Garden is a village in Delta County of the U.S. state of Michigan. The population was 174 at the 2020 census. The village is located within Garden Township.

M-183 runs through the village, connecting with Fayette 8 mi southwest and with U.S. Highway 2 at Garden Corners, 9 mi to the north.

==History==
This settlement along Big Bay de Noc lies in the historic land of the Noquet. When it was first settled around 1850 by Metis it was known as Garden Bay or Haley's Bay. It was incorporated as a village in 1886.

==Geography==
The village is situated on the Garden Peninsula where the Garden Creek flows into Garden Bay, a small inlet off the Big Bay de Noc, which opens onto Green Bay, on Lake Michigan.

According to the United States Census Bureau, the village has a total area of 1.02 sqmi, of which 0.81 sqmi is land and 0.21 sqmi is water.

==Demographics==

Historical population
| Census | Pop. | Note | %± |
| 1890 | 458 |  | — |
| 1900 | 465 |  | 1.5% |
| 1910 | 497 |  | 6.9% |
| 1920 | 395 |  | −20.5% |
| 1930 | 371 |  | −6.1% |
| 1940 | 462 |  | 24.5% |
| 1950 | 399 |  | −13.6% |
| 1960 | 380 |  | −4.8% |
| 1970 | 336 |  | −11.6% |
| 1980 | 296 |  | −11.9% |
| 1990 | 268 |  | −9.5% |
| 2000 | 240 |  | −10.4% |
| 2010 | 221 |  | −7.9% |
| 2020 | 174 |  | −21.3% |
U.S. Decennial Census

===2010 census===
As of the census of 2010, there were 221 people, 99 households, and 63 families living in the village. The population density was 272.8 PD/sqmi. There were 134 housing units at an average density of 165.4 /sqmi. The racial makeup of the village was 87.3% White, 5.0% Native American, and 7.7% from two or more races. Hispanic or Latino of any race were 0.5% of the population.
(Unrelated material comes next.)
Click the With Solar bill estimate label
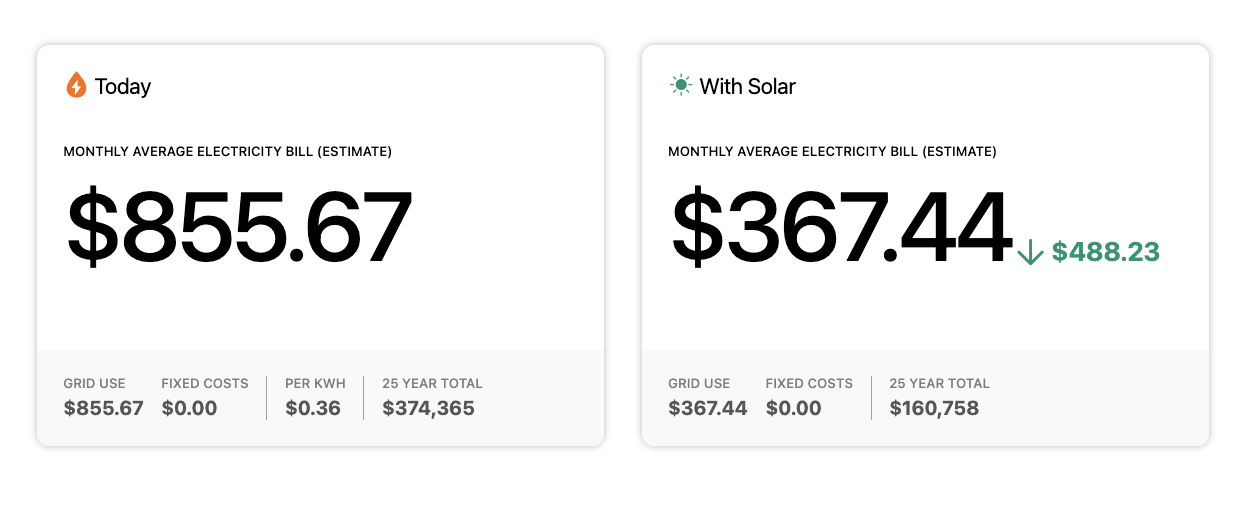This screenshot has height=516, width=1253. tap(832, 152)
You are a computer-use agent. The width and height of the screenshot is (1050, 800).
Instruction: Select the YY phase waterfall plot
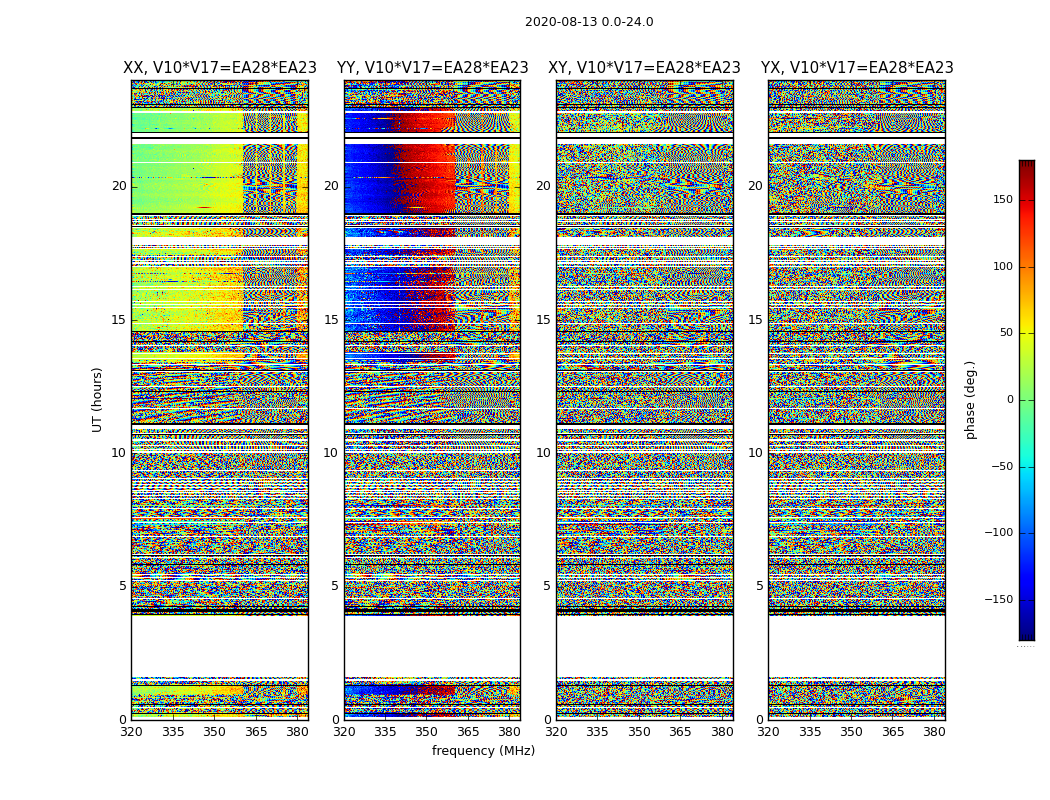pyautogui.click(x=432, y=400)
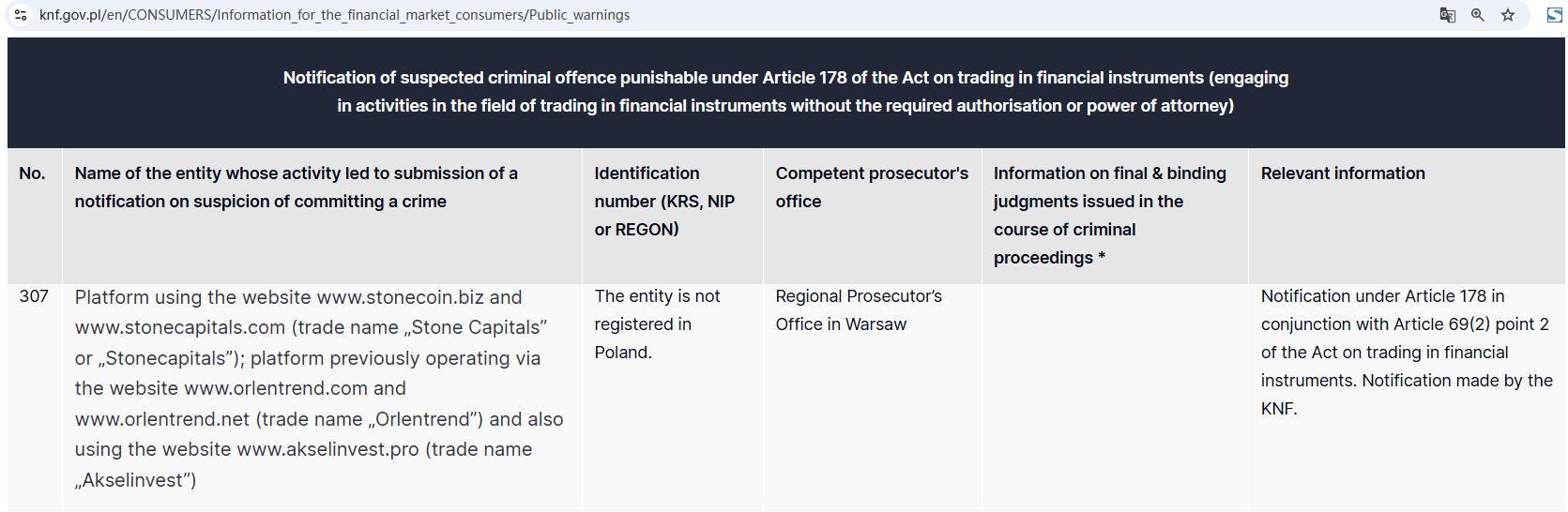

There were 99 households, of which 26.3% had children under the age of 18 living with them, 47.5% were married couples living together, 7.1% had a female householder with no husband present, 9.1% had a male householder with no wife present, and 36.4% were non-families. 31.3% of all households were made up of individuals, and 14.1% had someone living alone who was 65 years of age or older. The average household size was 2.21 and the average family size was 2.65.

The median age in the village was 49.4 years. 21.3% of residents were under the age of 18; 4.9% were between the ages of 18 and 24; 16.7% were from 25 to 44; 34.8% were from 45 to 64; and 22.2% were 65 years of age or older. The gender makeup of the village was 52.0% male and 48.0% female.

===2000 census===
As of the census of 2000, there were 240 people, 104 households, and 74 families living in the village. The population density was 283.1 PD/sqmi. There were 129 housing units at an average density of 152.2 /sqmi. The racial makeup of the village was 80.42% White, 8.75% Native American, and 10.83% from two or more races.
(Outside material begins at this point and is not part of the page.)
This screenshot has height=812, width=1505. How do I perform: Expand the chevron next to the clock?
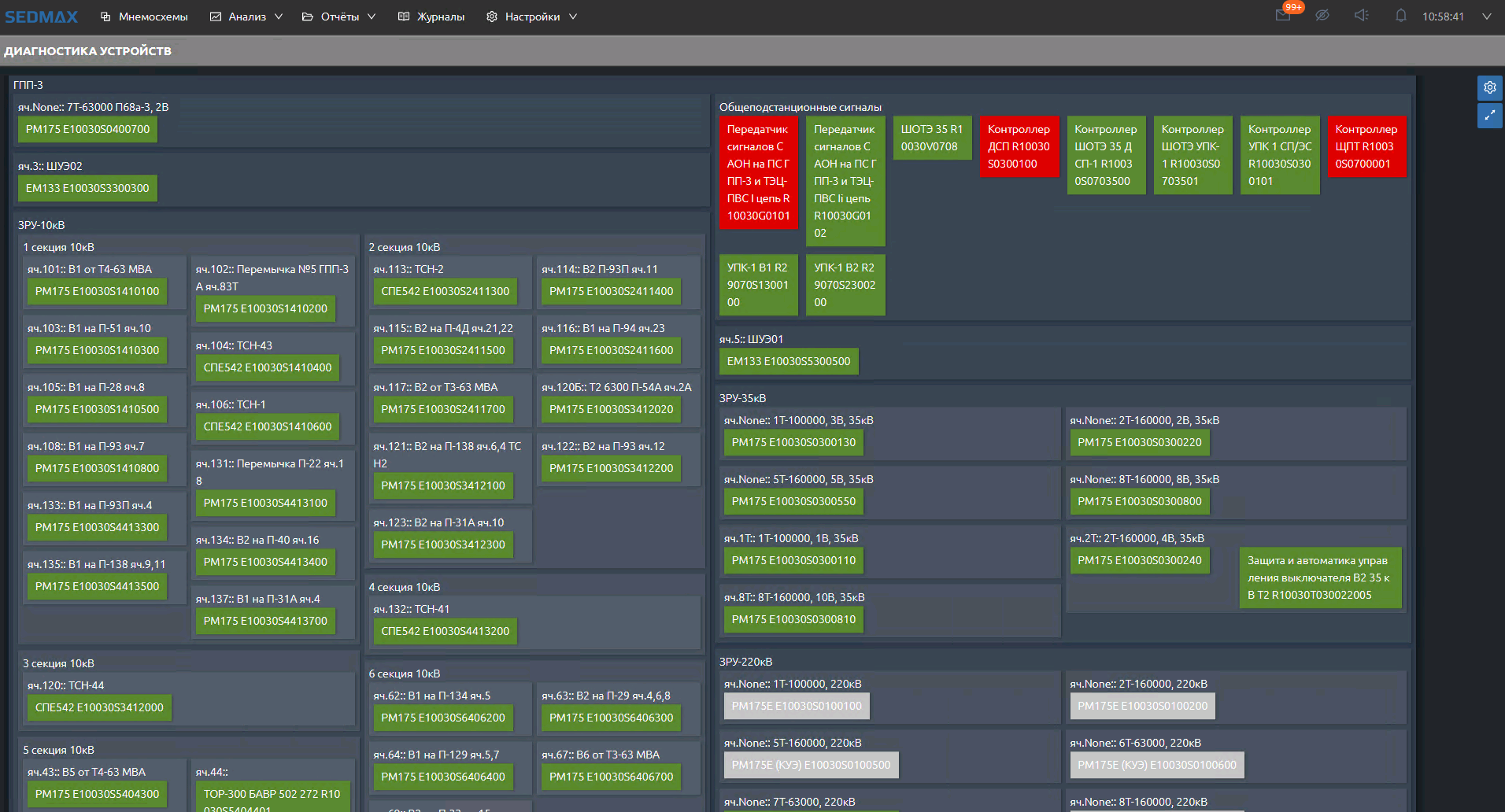pyautogui.click(x=1486, y=17)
There were 104 households, out of which 27.9% had children under the age of 18 living with them, 59.6% were married couples living together, 4.8% had a female householder with no husband present, and 28.8% were non-families. 25.0% of all households were made up of individuals, and 17.3% had someone living alone who was 65 years of age or older. The average household size was 2.31 and the average family size was 2.70.

In the village, the population was spread out, with 24.2% under the age of 18, 3.3% from 18 to 24, 22.5% from 25 to 44, 28.3% from 45 to 64, and 21.7% who were 65 years of age or older. The median age was 45 years. For every 100 females, there were 96.7 males. For every 100 females age 18 and over, there were 93.6 males.

The median income for a household in the village was $36,250, and the median income for a family was $46,500. Males had a median income of $36,875 versus $30,469 for females. The per capita income for the village was $16,605. About 3.0% of families and 7.6% of the population were below the poverty line, including 14.8% of those under the age of eighteen and 13.2% of those 65 or over.

==Climate==
This climatic region is typified by large seasonal temperature differences, with warm to hot (and often humid) summers and cold (sometimes severely cold) winters. According to the Köppen Climate Classification system, Garden has a humid continental climate, abbreviated "Dfb" on climate maps.